Here you can play around with the data as you like. Remember that when you want to see the result of your code, you can click “Knit” and RStudio will show you the output.

The space below is for you to make a rough draft of your write-up. You could write everything here, click the black downward-pointing arrow next to “Knit”, choose “Knit to PDF”, and submit that. Or you could write everything up in a Google Doc, copy and paste your images from this document, export as a PDF submit that.

Describe the question here.

Describe data visualization #1 (that you’ll create below) here:

# Write your code to create data visualization #1 here.
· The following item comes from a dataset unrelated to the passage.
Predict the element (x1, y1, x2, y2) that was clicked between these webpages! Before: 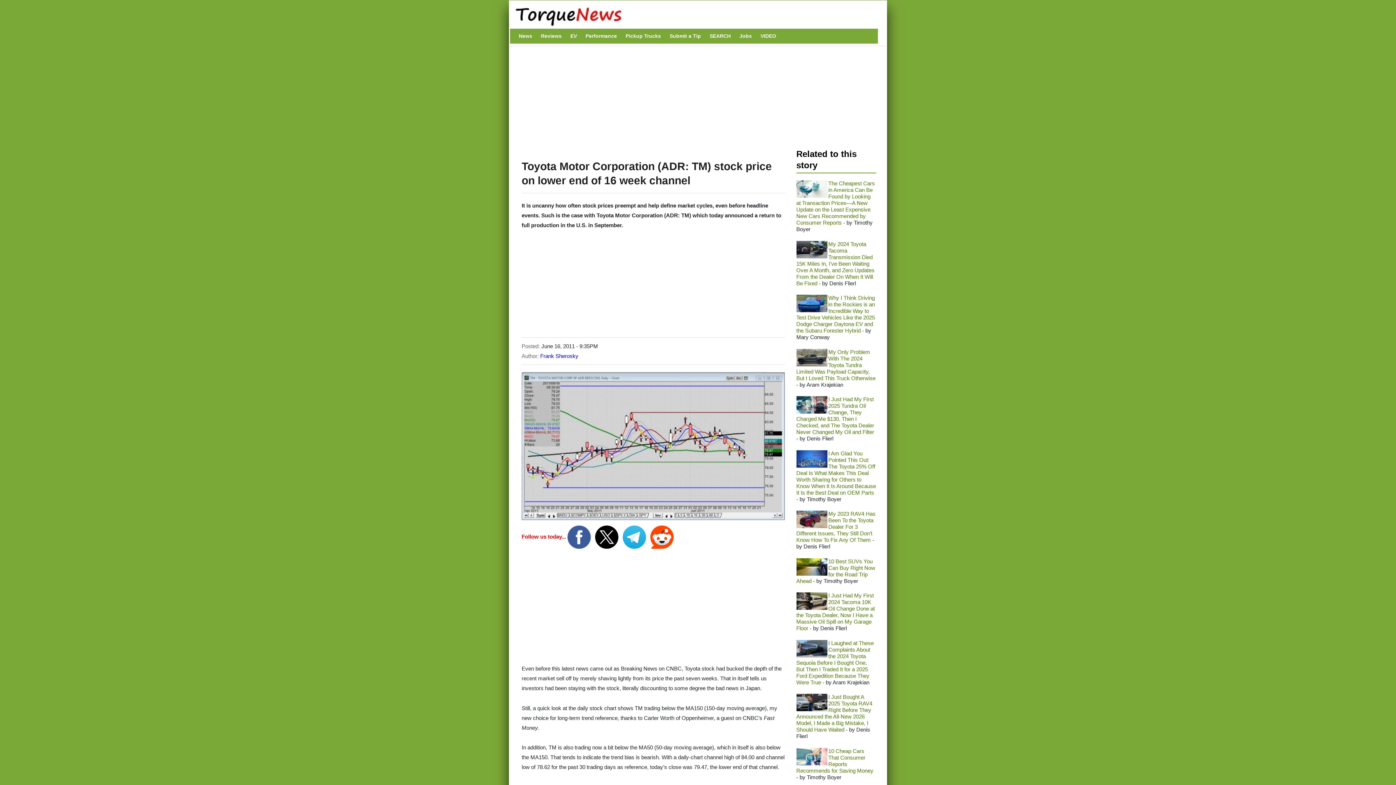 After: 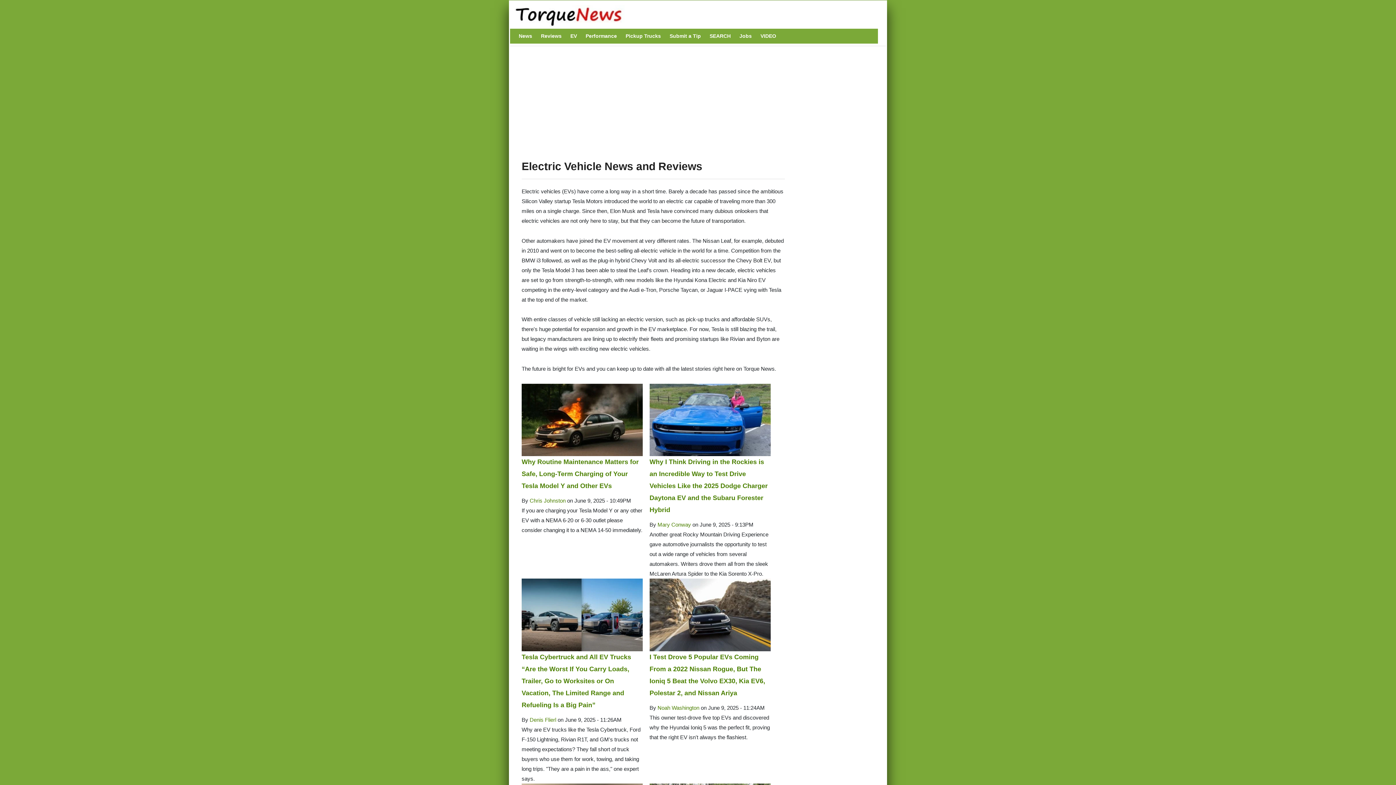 Action: bbox: (567, 28, 580, 43) label: EV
Be sure to label your
# axes and include a title to explain your graphic. 
ggplot(calendar_data, mapping=aes(x=date, y=duration, fill=activity))+geom_col()

Describe data visualization #2 (that you’ll create below) here:

# Write your code to create data visualization #1 here. Be sure to label your
# axes and include a title to explain your graphic. 
sleephours <- calendar_data %>% filter(activity=="sleep")
ggplot(sleephours, mapping=aes(x=date, y=duration))+geom_line()

Notice that this line graph looks strange; it’s because we’re missing data for Sept. 3 and Sept. 6! There was no “sleep” event for ggplot to use. Keep this in mind as you collect data.

Describe how these visualizations answer the question here.